**Work instructions**
Set down only the lines from the one containing "Click the Shipped stage label" through the final line of the entries below, exactly as they stand, with no pictures.
[Opening Supplied information section]
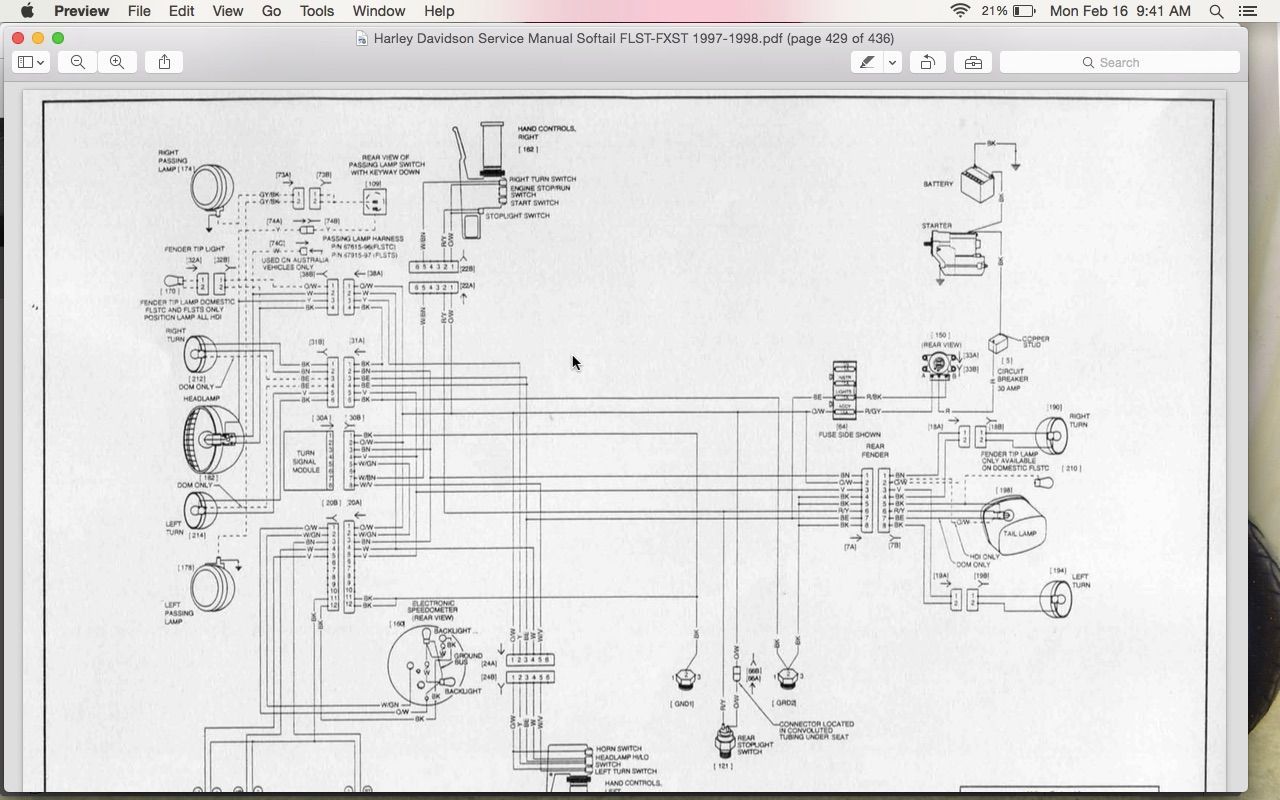Click the Zoom In magnifier button
This screenshot has height=800, width=1280.
point(117,62)
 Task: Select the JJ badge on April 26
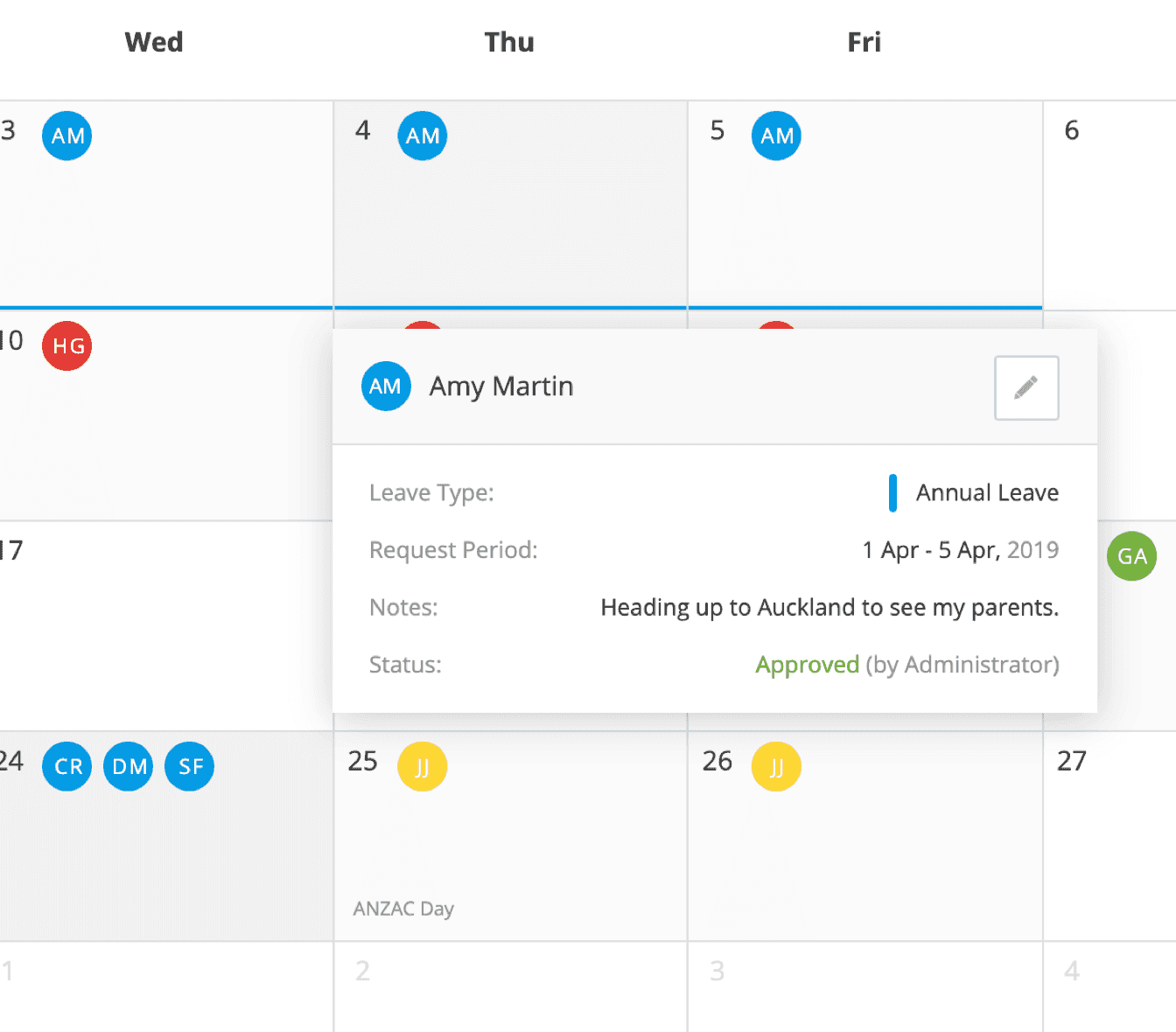tap(776, 766)
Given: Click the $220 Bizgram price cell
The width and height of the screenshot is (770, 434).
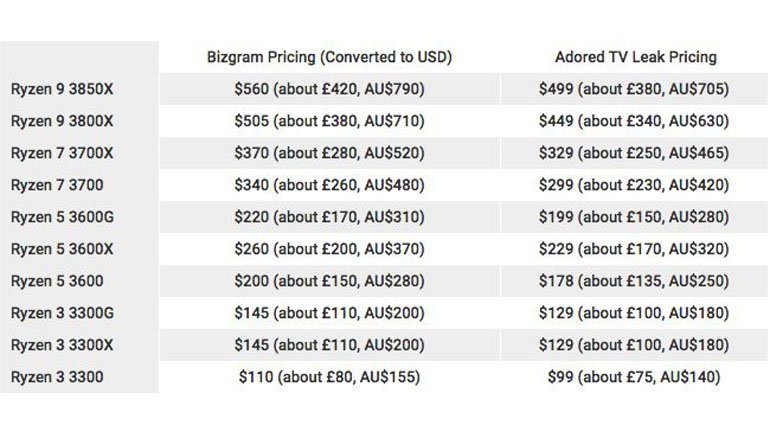Looking at the screenshot, I should pyautogui.click(x=329, y=217).
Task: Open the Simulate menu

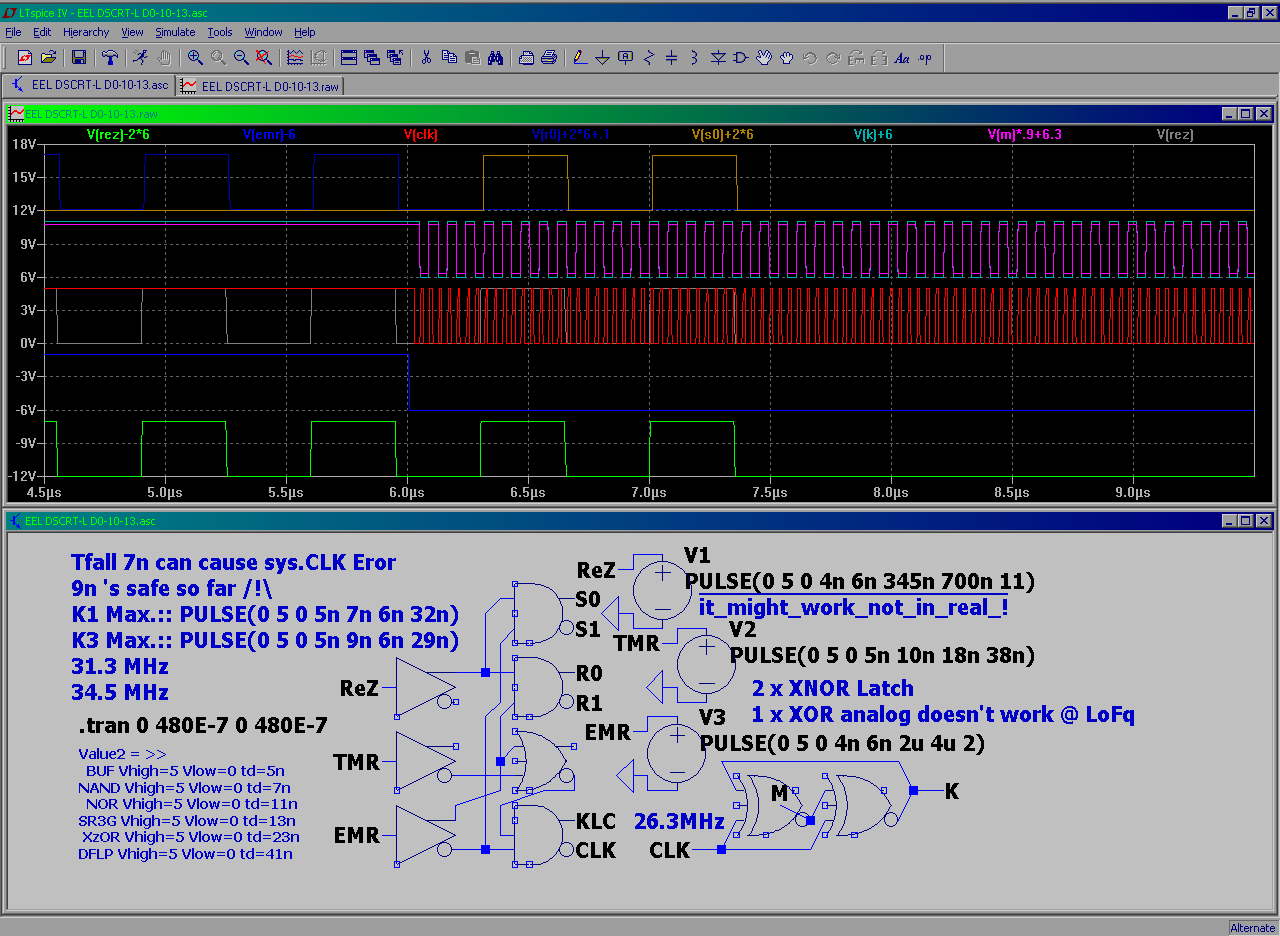Action: 175,32
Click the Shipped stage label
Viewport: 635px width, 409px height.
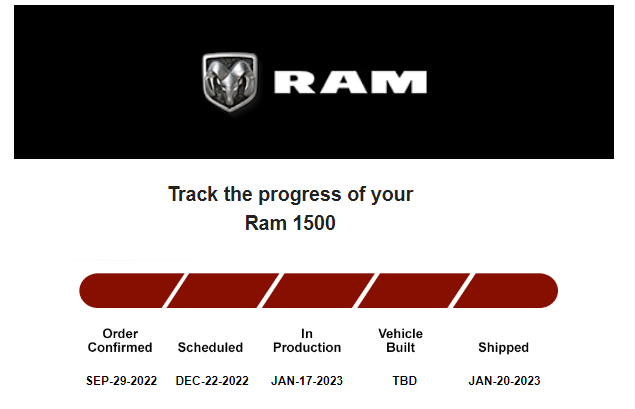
[Closing Supplied information section]
**Solution to the exercise**
Click the Shipped stage label
Viewport: 635px width, 409px height.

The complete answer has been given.